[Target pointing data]
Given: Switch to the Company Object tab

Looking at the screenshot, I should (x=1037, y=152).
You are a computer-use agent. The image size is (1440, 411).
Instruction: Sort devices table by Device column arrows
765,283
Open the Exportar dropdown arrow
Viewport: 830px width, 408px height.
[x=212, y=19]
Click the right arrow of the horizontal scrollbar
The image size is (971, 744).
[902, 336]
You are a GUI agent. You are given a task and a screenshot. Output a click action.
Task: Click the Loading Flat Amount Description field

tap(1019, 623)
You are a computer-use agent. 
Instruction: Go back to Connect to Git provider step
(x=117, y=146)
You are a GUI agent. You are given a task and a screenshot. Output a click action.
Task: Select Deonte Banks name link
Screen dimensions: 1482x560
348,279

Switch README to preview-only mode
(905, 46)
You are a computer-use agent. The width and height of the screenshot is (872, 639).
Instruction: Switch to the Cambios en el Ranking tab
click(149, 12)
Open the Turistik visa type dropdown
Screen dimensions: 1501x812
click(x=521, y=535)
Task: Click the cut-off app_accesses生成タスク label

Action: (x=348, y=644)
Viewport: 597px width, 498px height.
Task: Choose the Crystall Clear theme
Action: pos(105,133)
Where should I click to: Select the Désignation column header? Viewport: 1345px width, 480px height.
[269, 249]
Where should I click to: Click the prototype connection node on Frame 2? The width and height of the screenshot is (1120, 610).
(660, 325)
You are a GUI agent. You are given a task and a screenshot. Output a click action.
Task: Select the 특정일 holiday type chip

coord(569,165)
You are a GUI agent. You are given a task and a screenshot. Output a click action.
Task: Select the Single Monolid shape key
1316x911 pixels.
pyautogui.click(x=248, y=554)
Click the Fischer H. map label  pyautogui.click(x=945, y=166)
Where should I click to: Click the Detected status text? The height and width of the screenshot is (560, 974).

**WHAT IS REQUIRED:** Extract every line of the entries above and reproduce each one verbatim, in its original order.

**PROBLEM SOLUTION:**
Given: Switch to the Company Object tab

Looking at the screenshot, I should (x=1037, y=152).
You are a computer-use agent. The image size is (1440, 411).
Instruction: Sort devices table by Device column arrows
765,283
Open the Exportar dropdown arrow
Viewport: 830px width, 408px height.
[x=212, y=19]
Click the right arrow of the horizontal scrollbar
The image size is (971, 744).
[902, 336]
You are a GUI agent. You are given a task and a screenshot. Output a click action.
Task: Click the Loading Flat Amount Description field

tap(1019, 623)
You are a computer-use agent. 
Instruction: Go back to Connect to Git provider step
(x=117, y=146)
You are a GUI agent. You are given a task and a screenshot. Output a click action.
Task: Select Deonte Banks name link
Screen dimensions: 1482x560
348,279

Switch README to preview-only mode
(905, 46)
You are a computer-use agent. The width and height of the screenshot is (872, 639).
Instruction: Switch to the Cambios en el Ranking tab
click(149, 12)
Open the Turistik visa type dropdown
Screen dimensions: 1501x812
click(x=521, y=535)
Task: Click the cut-off app_accesses生成タスク label

Action: (x=348, y=644)
Viewport: 597px width, 498px height.
Task: Choose the Crystall Clear theme
Action: pos(105,133)
Where should I click to: Select the Désignation column header? Viewport: 1345px width, 480px height.
[269, 249]
Where should I click to: Click the prototype connection node on Frame 2? The width and height of the screenshot is (1120, 610).
(660, 325)
You are a GUI agent. You are given a task and a screenshot. Output a click action.
Task: Select the 특정일 holiday type chip

coord(569,165)
You are a GUI agent. You are given a task and a screenshot. Output a click action.
Task: Select the Single Monolid shape key
1316x911 pixels.
pyautogui.click(x=248, y=554)
Click the Fischer H. map label  pyautogui.click(x=945, y=166)
Where should I click to: Click the Detected status text? The height and width of the screenshot is (560, 974).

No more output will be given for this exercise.